To a much lesser extent, you have Shaedon Sharpe and Justise Winslow. Sharpe can score in droves. Winslow has defended and, upon occasion, keyed the offense. We’re halfway down the roster now, but you can still point to incidents where these two have saved games.

Who’s it going to be on a given night? It could be any of them. And that’s been the secret sauce for Portland.

The inverse is just as critical. It doesn’t have to be any of them on a given night. This is the magic holding team chemistry together. When Grant scores 30 and Simons is an afterthought, you still see Ant and the team celebrating the win together. Lillard can end up the third-leading scorer and still walk off the court smiling.

This was one of the major questions heading into the season, especially with Grant, who is both used to scoring and in a contract year.

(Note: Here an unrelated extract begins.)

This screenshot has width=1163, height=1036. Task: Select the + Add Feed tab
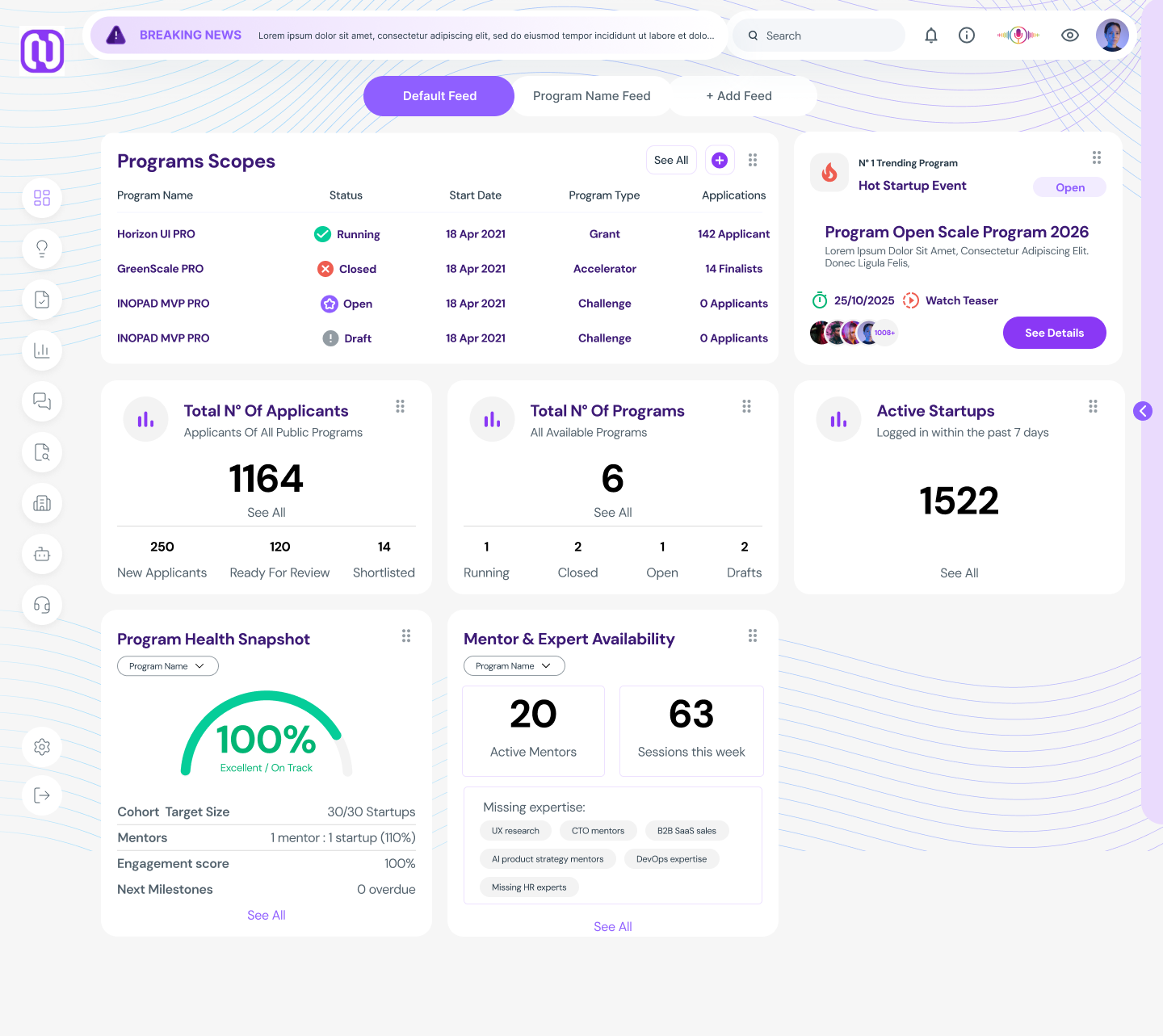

So far, it looks like he’s doing ok. Hart has been up and down, but we don’t know the exact reasons for that and we haven’t seen evidence of overt dissatisfaction. Winslow has been playing over his head. Nurkic seems fine. None of these players is insisting upon taking the final shot, or getting the most attempts per game. Willingness to step back has been as crucial as willingness to step up as the Blazers have established their new identity.

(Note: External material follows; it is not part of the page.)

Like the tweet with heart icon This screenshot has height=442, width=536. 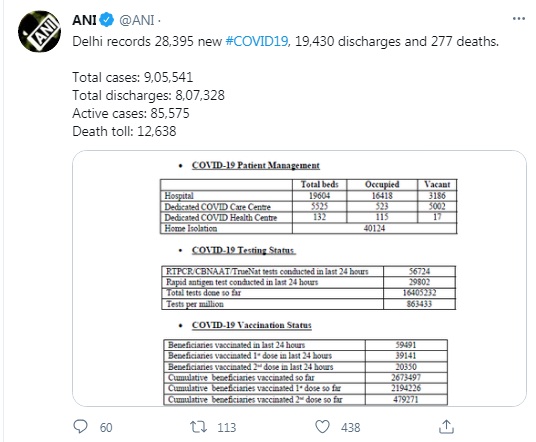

I’d argue that that phenomenon has been as important as the individual talents of the players. It’s the difference between a pristine corner three from Hart to win it and a contested, twisting floater by a guard, between the team winning 10 of 14 with one guaranteed All-Star and the team winning 6 while everybody is trying to look like one.

Is the traditional approach of centering a team around a transcendent superstar more reliable? Probably. But this year we can point to LeBron James and Kevin Durant slogging through losing records while Boston and Atlanta hover near the top of the standings. Portland is also doing well with that pattern. As long as they stay reasonably successful, I don’t see much reason to question their fitness, at least for the regular season. When they show who they are, it’s ok to believe it.